Building on top of that, you can now also gate Runway’s rollout acceleration automation based on one or more checklist items. Runway will monitor your rollout and configured health metrics as usual, but even if health and adoption conditions are met, Runway won’t trigger the acceleration to 100% unless all required checklist items are also complete. This gives your team a powerful way to combine automation with human inputs that bring additional context, influencing whether you want to accelerate a rollout or not. Notifications can also be sent if conditions are met but checklist items are still incomplete.
The Feature Readiness view in Runway is designed to give your team a crystal clear picture of everything you’re shipping, as well as any pending work that’s expected to ship with a given release. Being able to visualize incomplete items and potential blockers is helpful in and of itself, but you often need to take that info and then go track down the people or teams responsible.
To help you quickly follow up on outstanding items and make sure your releases stay on schedule, we’ve added a “Ping all pending owners” action to the Feature Readiness step. When you click the button to ping, Runway will send a notification into Slack tagging the respective owners of the code and/or project management tickets associated with the pending work.
Many Android teams need to include older builds alongside new ones in each release they ship, to maintain support for certain form factors or other segments of their audience. Previously, in order to do that, teams would have to remember to manually select the older builds to retain on the submission step in Runway for each and every release. Now, you can select any builds to be retained just once and Runway will automatically include those builds alongside your new builds each time you submit and release (or until you clear the retained builds in Runway).
There are two new additions to Runway’s integrations, in two different domains. Huawei AppGallery is our latest app store integration, giving you yet another destination to ship your Android builds to (with even more destinations on the way - see below!). And at Runway’s translations integration point, you can now hook up Lokalise to better visualize the state of localizable strings for each release, and sync changes across your codebase, Lokalise, and even the app stores for localized metadata.

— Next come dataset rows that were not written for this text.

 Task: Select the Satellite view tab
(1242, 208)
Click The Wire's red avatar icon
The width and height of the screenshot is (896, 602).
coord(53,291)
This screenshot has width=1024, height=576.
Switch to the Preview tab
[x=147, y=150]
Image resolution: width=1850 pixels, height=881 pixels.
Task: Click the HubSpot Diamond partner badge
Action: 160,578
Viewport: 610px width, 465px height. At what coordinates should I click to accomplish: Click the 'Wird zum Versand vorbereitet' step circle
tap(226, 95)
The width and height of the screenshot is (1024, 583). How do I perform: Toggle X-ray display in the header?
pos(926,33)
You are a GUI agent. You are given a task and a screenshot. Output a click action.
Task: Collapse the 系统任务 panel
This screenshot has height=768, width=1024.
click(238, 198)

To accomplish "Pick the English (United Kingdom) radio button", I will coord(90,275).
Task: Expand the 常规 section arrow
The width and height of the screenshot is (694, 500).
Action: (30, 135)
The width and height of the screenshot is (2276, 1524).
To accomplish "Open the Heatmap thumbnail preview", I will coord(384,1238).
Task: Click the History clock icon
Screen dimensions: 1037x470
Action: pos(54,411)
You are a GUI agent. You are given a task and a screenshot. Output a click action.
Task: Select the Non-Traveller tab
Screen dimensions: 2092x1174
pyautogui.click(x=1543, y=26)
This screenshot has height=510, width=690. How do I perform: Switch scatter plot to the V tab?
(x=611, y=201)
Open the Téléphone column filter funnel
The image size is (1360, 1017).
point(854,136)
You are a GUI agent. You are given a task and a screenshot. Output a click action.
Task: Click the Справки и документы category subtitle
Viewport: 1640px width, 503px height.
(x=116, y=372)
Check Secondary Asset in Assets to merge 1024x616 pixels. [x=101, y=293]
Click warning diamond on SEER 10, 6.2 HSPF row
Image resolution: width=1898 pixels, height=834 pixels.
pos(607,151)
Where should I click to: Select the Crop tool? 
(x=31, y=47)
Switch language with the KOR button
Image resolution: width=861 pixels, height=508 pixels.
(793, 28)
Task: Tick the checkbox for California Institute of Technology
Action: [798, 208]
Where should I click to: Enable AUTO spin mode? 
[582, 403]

In designing Build Distro’s bucketing structure, our goal was to help teams take the laundry list of different builds they distribute and break it down into logical groupings based on audience and build flavor. But even with clearer groupings, team members often need to grab builds from various buckets and it can still be hard to find the exact build you’re looking for at any given time.
To help users get to the right build in seconds, we added global search to Build Distro. You can search by build number or against other fields like commit message or PR title.
Runway’s out-of-the-box integrations with a range of different CI providers give teams a quick and easy way to spin up Build Distro buckets and automatically ensure the right builds get distributed to the right places. But there are plenty of reasons why a team might want lower-level access to manage builds and buckets directly, and we’ve been prioritizing work to expand Build Distro’s footprint in our public API. Our latest additions include endpoints that allow you to upload builds and create, read, and update buckets.
Details – and a sneak peek at more endpoints that are on their way shortly – are available in our API documentation.